**Fragmento del texto:**
....................
En comparación con tu mirada
Las de ellas son oscuridad
En comparación con tus suspiros
Los de ellas son ecos de tu voz
En comparación con tus caricias
Las de ellas son rescoldos
Y las tuyas dulce fuego
En comparación contigo
Ellas son espejos

Camino adelante
Pero quiero volver atrás
Porque me cansé de los espejos

Y sólo existes tú

sábado, 15 de noviembre de 2008

Ariadna

Frase de película:

"Ten cuidado. Es de las mujeres que convierte a los niños en hombres y a los hombres en niños"

jueves, 13 de noviembre de 2008

Optimismo

Un hombre se levantó una mañana con la idea de ser feliz. Es lo que le había dicho su psicólogo la noche anterior: sea amable siempre, sonría, ría sin vergüenza, muestre sincero entusiasmo en su trabajo, llame a un amigo al que hace años que no ve, haga algo bello por un desconocido, esfuércese en ser feliz, si se esfuerza no cabe duda de que lo conseguirá.
....................
**Datos proporcionados:**
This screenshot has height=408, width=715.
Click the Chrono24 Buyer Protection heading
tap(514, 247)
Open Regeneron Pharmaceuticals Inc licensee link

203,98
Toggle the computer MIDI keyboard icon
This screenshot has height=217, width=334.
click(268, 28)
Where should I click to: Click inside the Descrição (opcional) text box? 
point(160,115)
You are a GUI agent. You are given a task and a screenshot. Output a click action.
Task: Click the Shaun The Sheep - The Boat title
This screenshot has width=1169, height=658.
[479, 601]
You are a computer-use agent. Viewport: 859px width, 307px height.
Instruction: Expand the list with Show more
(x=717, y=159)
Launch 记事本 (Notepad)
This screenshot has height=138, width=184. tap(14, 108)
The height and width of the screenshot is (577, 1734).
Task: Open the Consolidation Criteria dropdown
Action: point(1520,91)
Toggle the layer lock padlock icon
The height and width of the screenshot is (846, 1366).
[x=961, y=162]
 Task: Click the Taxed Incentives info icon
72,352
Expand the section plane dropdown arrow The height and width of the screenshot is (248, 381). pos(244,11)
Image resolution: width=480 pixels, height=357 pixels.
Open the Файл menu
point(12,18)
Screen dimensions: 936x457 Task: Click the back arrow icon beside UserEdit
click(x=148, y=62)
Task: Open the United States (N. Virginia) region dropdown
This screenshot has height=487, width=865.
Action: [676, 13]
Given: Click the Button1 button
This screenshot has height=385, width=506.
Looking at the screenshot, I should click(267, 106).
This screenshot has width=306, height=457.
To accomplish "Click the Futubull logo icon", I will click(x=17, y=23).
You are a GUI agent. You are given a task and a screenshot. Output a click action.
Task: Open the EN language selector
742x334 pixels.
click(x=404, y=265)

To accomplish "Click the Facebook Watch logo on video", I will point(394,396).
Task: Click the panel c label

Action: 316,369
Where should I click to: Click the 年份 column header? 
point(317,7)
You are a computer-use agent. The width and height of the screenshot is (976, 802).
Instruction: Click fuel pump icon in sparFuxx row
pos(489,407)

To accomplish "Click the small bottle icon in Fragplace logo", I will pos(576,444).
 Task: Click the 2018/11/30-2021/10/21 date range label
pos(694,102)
....................
**Consigna de trabajo:** Transcribe literalmente la parte del fragmento que empieza en "sábado, 15 de" y termina en "que lo conseguirá.". Las entradas son un material aparte, independiente del fragmento.

**Respuesta:**
sábado, 15 de noviembre de 2008

Ariadna

Frase de película:

"Ten cuidado. Es de las mujeres que convierte a los niños en hombres y a los hombres en niños"

jueves, 13 de noviembre de 2008

Optimismo

Un hombre se levantó una mañana con la idea de ser feliz. Es lo que le había dicho su psicólogo la noche anterior: sea amable siempre, sonría, ría sin vergüenza, muestre sincero entusiasmo en su trabajo, llame a un amigo al que hace años que no ve, haga algo bello por un desconocido, esfuércese en ser feliz, si se esfuerza no cabe duda de que lo conseguirá.